A co-founder of the firm Keating Wagner Polidori Free, Bill has been listed in the Best Lawyers of America for more than 17 years. His strong work ethic and a love of the law and working with people has resulted in many honors including the invitations to the International Academy of Trial Lawyers, whose membership is limited to 500 Fellows in the United States and the American College of Trial Lawyers – representing less than the top one percent of lawyers in Colorado, and the U.S.  Bill has also been elected to membership in the International Society of Barristers, the American Board of Trial Advocates, and the Academy of Catastrophic Injury Attorneys. In 2008 he was again selected by Colorado attorneys for inclusion in Colorado Super Lawyers list, and this year included among the Top 10 Colorado Super Lawyers. He lectures locally and nationally on litigation matters and is past president of the Colorado Trial Lawyers Association.

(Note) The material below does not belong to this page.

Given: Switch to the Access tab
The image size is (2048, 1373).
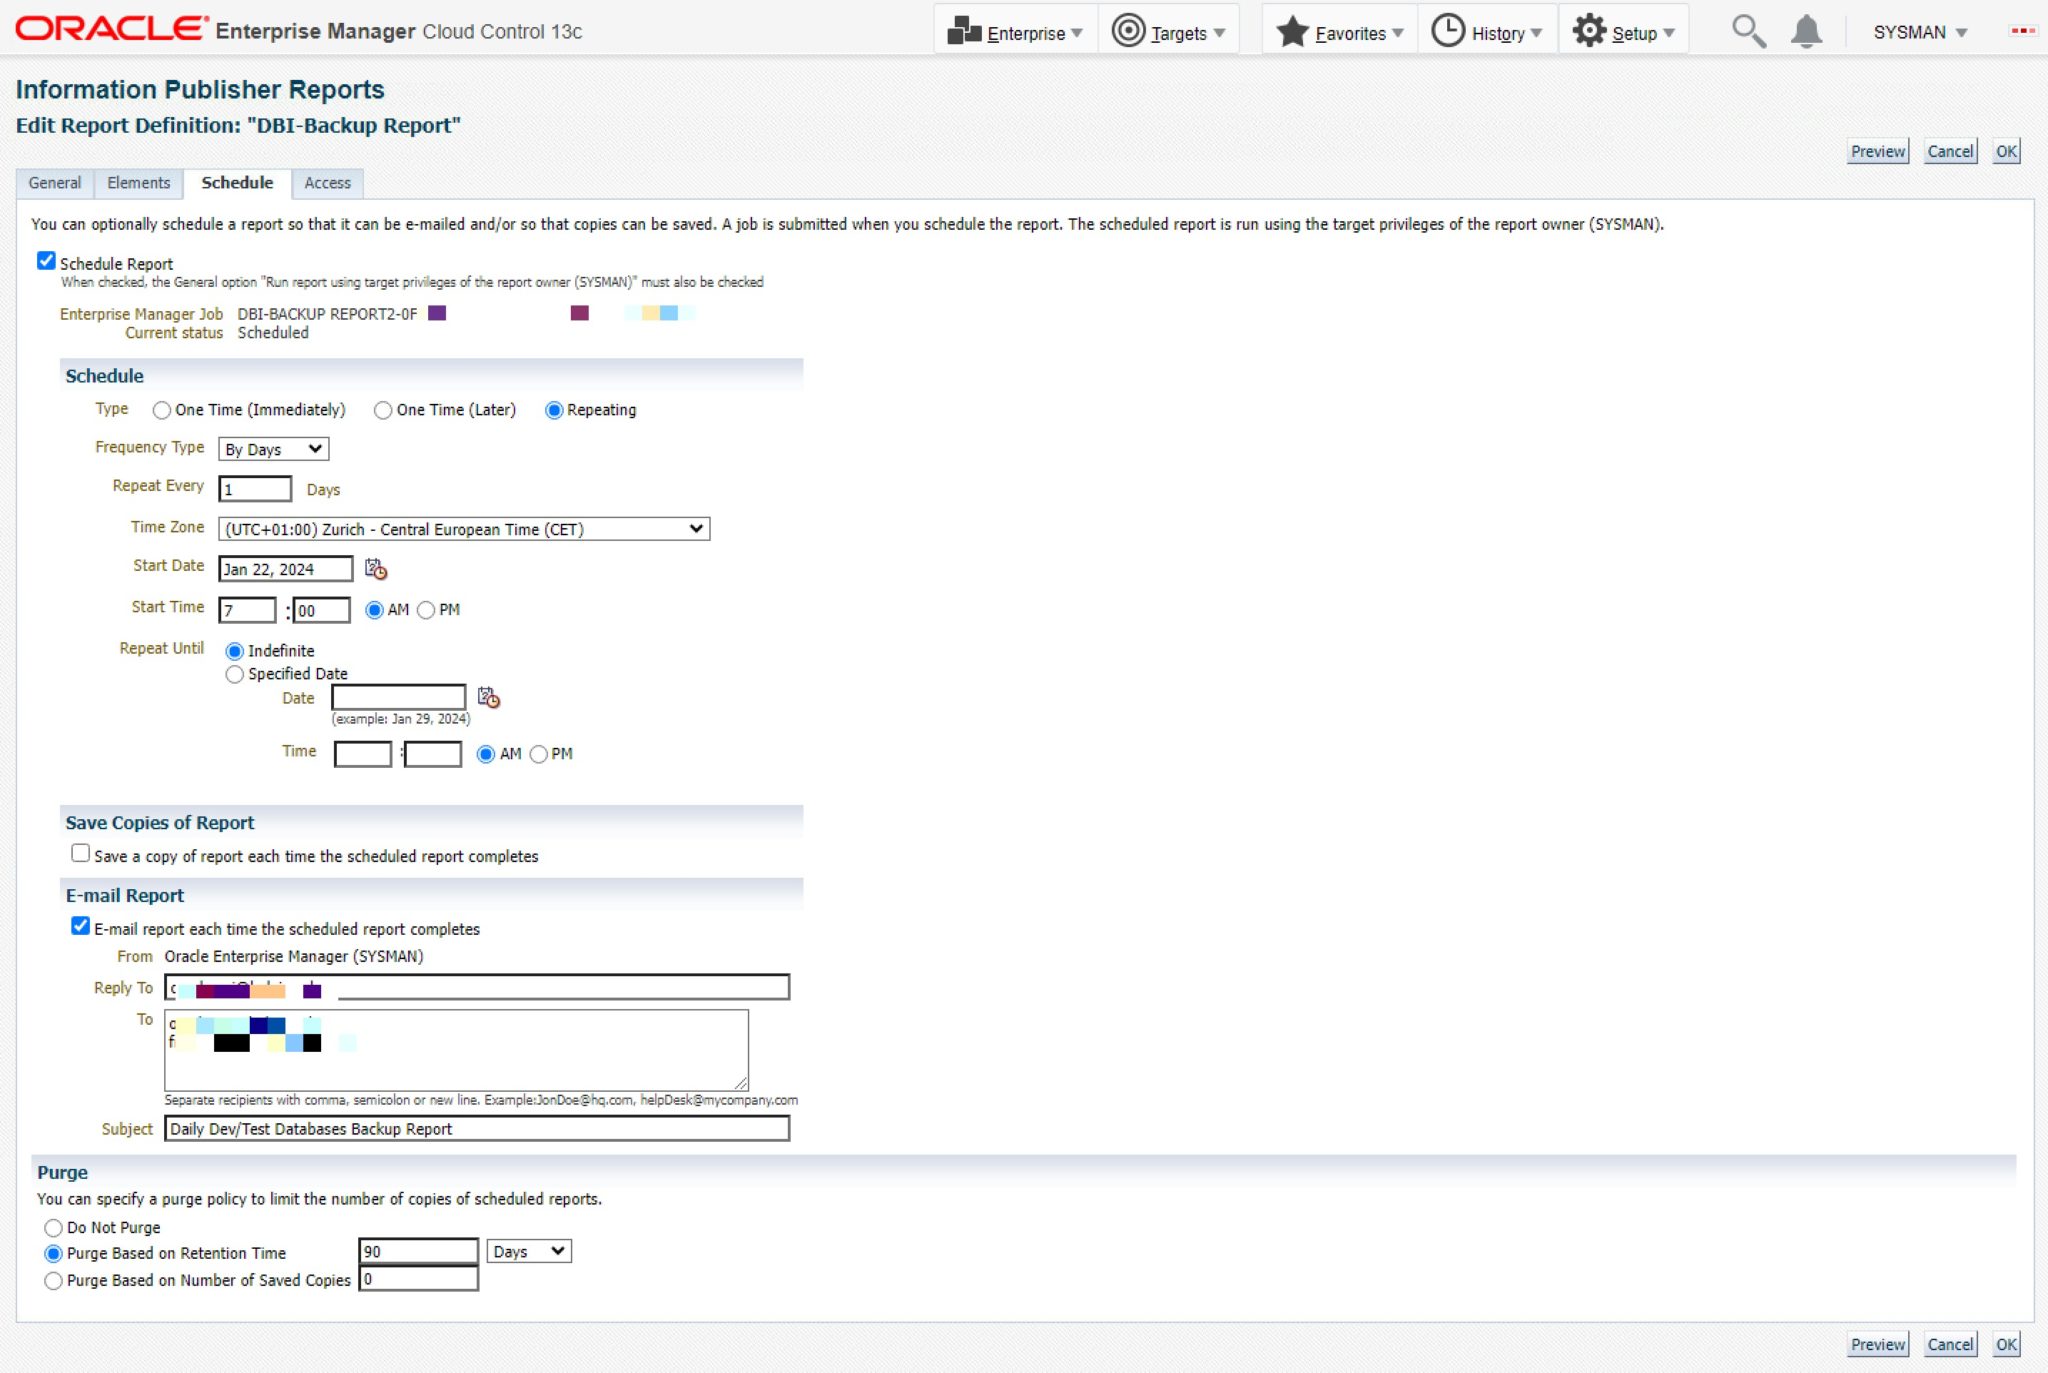Looking at the screenshot, I should (327, 183).
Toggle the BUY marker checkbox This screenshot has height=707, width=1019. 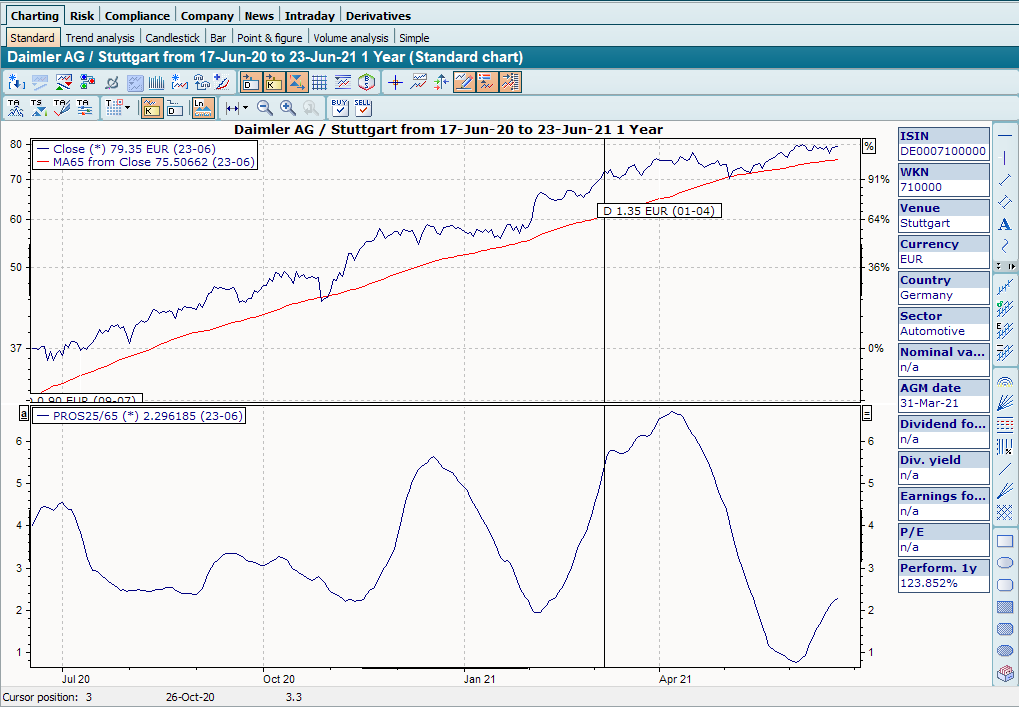coord(340,107)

Michael O’Donnell, JD’79, Outstanding Alumni Award:

Mike O’Donnell is a founder and the chairman of Wheeler Trigg O’Donnell. Mike has served as national and regional counsel for a number of Fortune 500 companies, including General Electric, Advanced Bionics, McKesson, Boston Scientific, Pfizer, and CNA.  Mike was elected a Fellow of the American College of Trial Lawyers and served as the chairman of its Colorado chapter for two consecutive years.  He was also elected to the American Board of Trial Advocates.  Mike is a former chairman of The Network of Trial Law Firms, a 7,000-member lawyer organization that offers continuing legal education programs on litigation topics.  Best Lawyers® lists Mike in five litigation practice areas and named him “Denver Legal Malpractice Lawyer of the Year” for 2011 and “Denver Product Liability Litigation Lawyer of the Year” for 2012. Mike has appeared on the Colorado Super Lawyers list since its inception, including making it onto its top-ten list multiple times.  In 2011, Law Week Colorado selected Mike as one of ten “Lawyers of the Decade.” In a survey conducted by Law Week Colorado in 2010, Mike was selected by his peers as the “Best Trial Lawyer” in Colorado.   In 2008, Mike became only the seventh defense lawyer to receive an award from the Colorado Trial Lawyers Association for the highest standards of competency, ethics, and professionalism.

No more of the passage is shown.